A very close friend of mine loves "the day before you came" by ABBA. He says it is such a mysterious song because one does not know what happens on "the day you came" (check the brilliant lyrics here)! If this is the case, then Paco Rabanne pour homme 1987 ad works in reverse. It is "the day you came" and it lets us assume the day "before".

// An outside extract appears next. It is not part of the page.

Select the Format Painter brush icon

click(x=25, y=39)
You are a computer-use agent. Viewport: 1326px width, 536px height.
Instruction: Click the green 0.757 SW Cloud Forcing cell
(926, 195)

I am not talking philosophy, simply a lovely piece of advertising that starts with a man descending a colimacon stair, then a curtain unveils and we see a view from a window where someone is checking him departing into a courtyard. The man turns, blows a kiss in the air. He is in full tuxedo, the bowtie still there (assumption: he did not get undressed, ergo, they were not intimate), and from there he goes in a happy-go-lucky walk in Paris, all chirpy, all sincere, kicking autumn leaves that had fallen, dancing with a chair of a cafe about to open, walking on the pont Louis-Philippe, and basically - not believing his luck with an unforced smile on his face (it is the assumption because he has found love, in a story just beginning).
What is wonderful in the ad, is that it lets you reconstruct the scenario you want about the day before. He is in tuxedo, and it is dawn - were they at the opera the night prior? Were they at a black-tie event? Were they engrossed in conversation so long that he forgot to untie his bowtie? Is it love?
As I said, the beauty of the ad is that it lets assume what you wish to assume about the earlier events, and this is what makes it so memorable. The day after you came indeed.